→ **PROBLEM DETAILS**:
Take the line with "Screen dimensions: 365x365" and every line after it, through the end of the listing, and give them again exactly, pictures excluded.

→ **DATA**:
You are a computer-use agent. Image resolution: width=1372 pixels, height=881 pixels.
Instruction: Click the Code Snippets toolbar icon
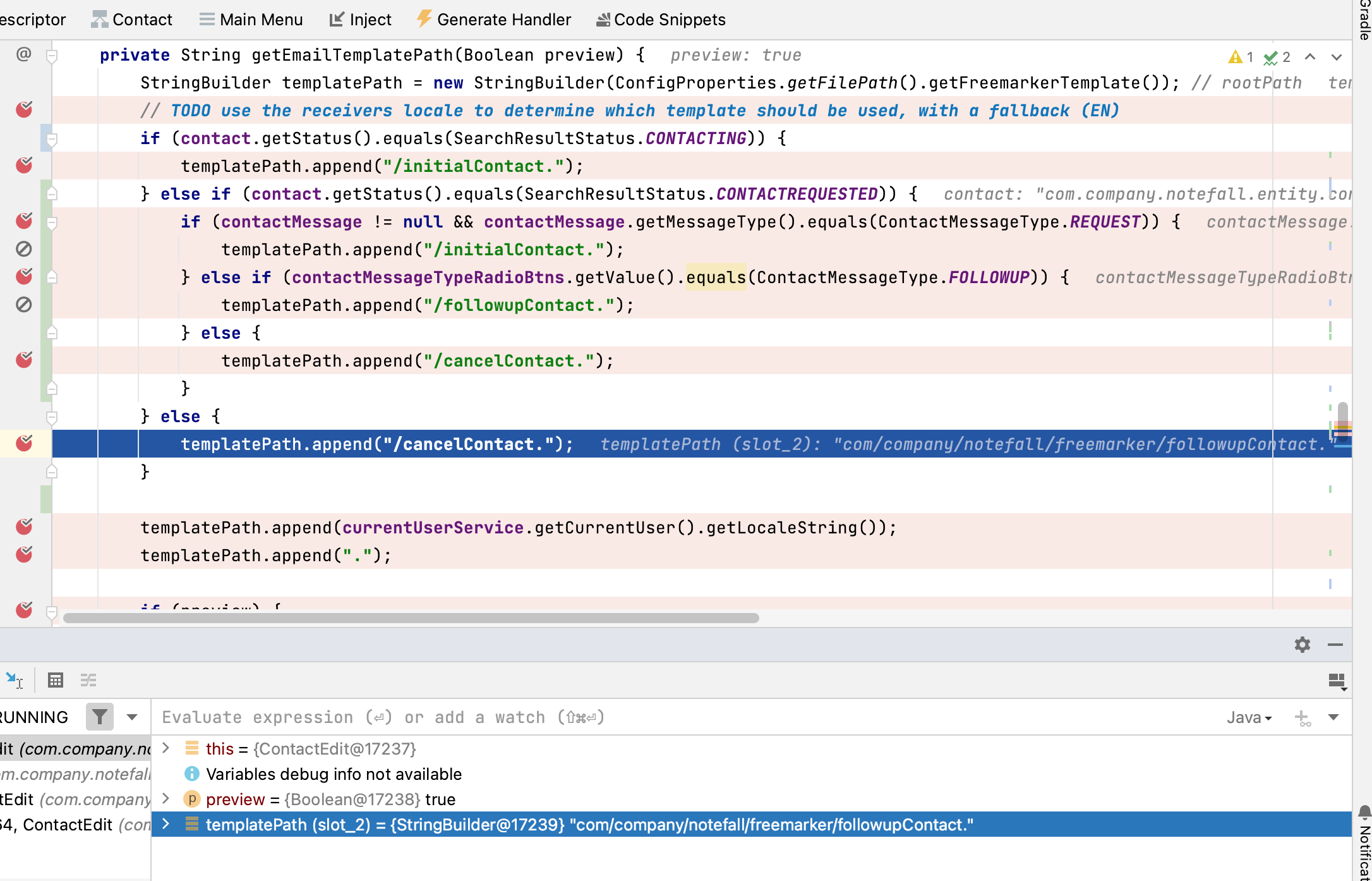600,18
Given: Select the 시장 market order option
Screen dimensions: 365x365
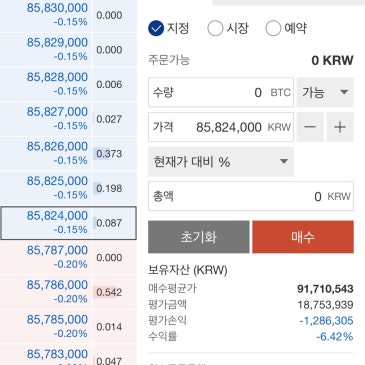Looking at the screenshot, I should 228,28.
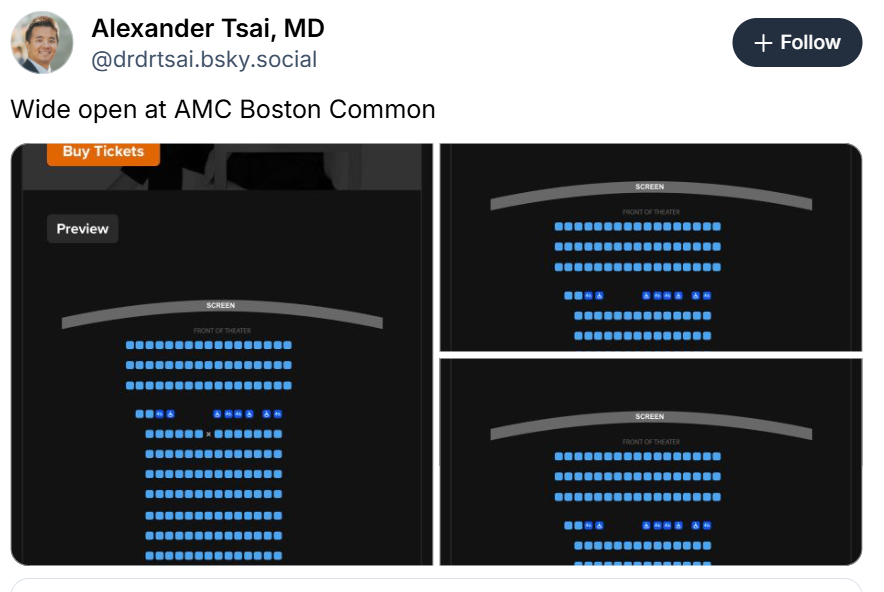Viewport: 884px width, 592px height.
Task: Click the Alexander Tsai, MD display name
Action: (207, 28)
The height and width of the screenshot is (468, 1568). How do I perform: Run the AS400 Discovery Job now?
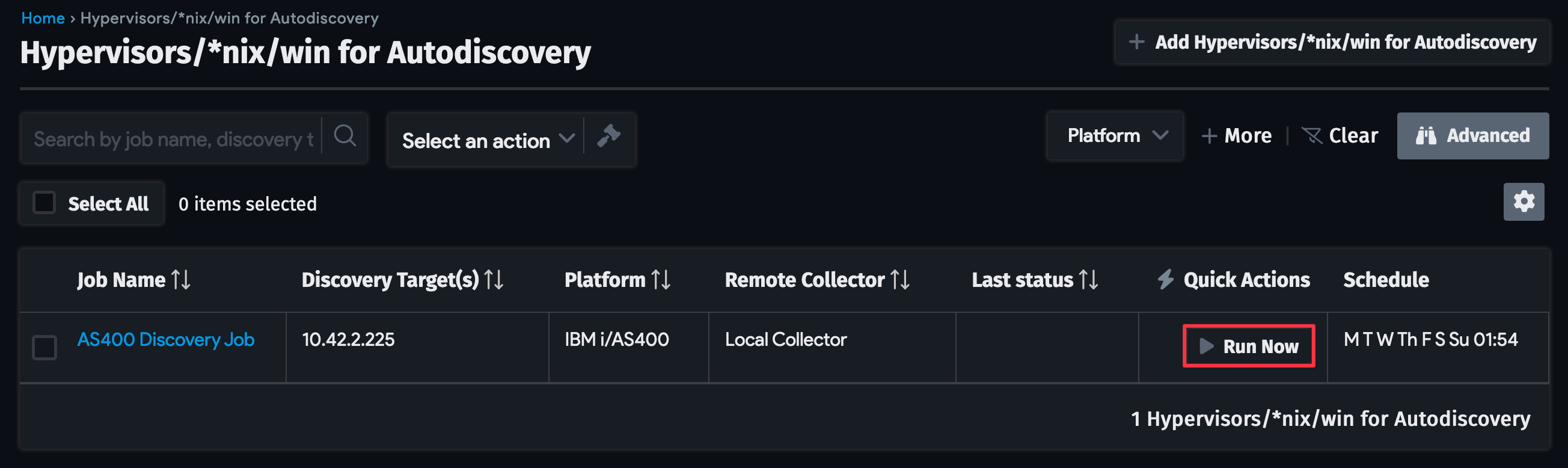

→ **OUTPUT**:
Screen dimensions: 365x365
Looking at the screenshot, I should 228,28.
Viewport: 884px width, 592px height.
Task: Click the Alexander Tsai, MD display name
Action: (207, 28)
The height and width of the screenshot is (468, 1568). How do I perform: Run the AS400 Discovery Job now?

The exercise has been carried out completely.